[[ Input, beginning ]]

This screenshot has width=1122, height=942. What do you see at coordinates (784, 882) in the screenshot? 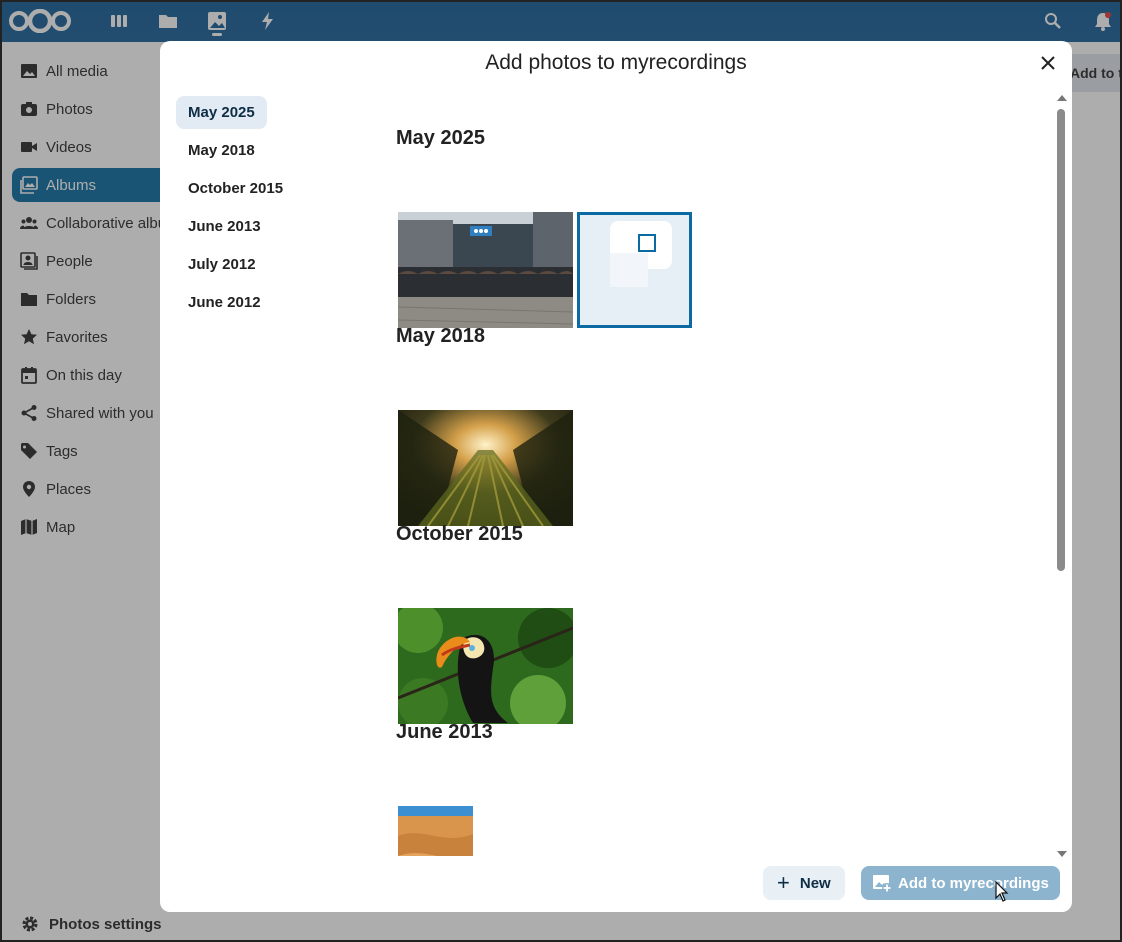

[[ Input, end ]]
[[ Input, beginning ]]

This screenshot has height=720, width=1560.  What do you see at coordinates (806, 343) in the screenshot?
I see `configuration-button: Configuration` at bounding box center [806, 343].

[[ Input, end ]]
[[ Input, beginning ]]

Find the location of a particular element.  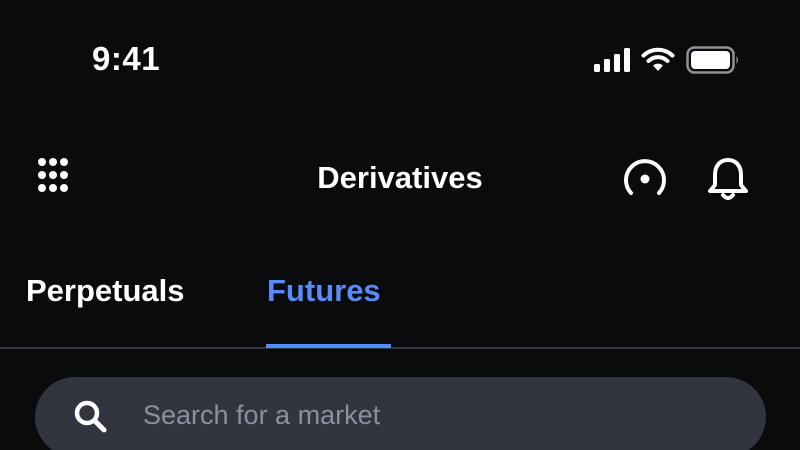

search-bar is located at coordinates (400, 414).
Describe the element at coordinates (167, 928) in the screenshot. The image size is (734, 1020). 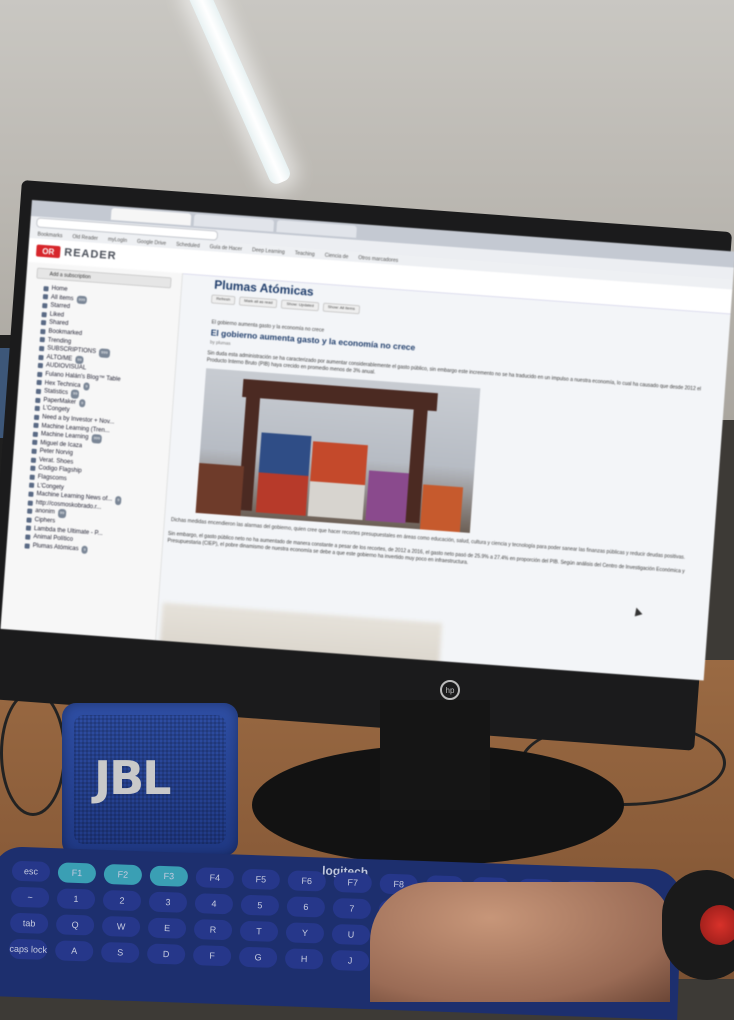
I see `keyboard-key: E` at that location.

[[ Input, end ]]

- **Exercise directions**: Put the entries from the line with "Describe the element" up to and including the line with "at that location." into a two-column CSV with the columns "prompt" and "response". Write one row for each request, placing its text and its answer each in a single quoted field with line breaks replaced by spaces, and omit the pictures.

- **Completed task**:
prompt,response
"Describe the element at coordinates (167, 928) in the screenshot. The image size is (734, 1020).","I see `keyboard-key: E` at that location."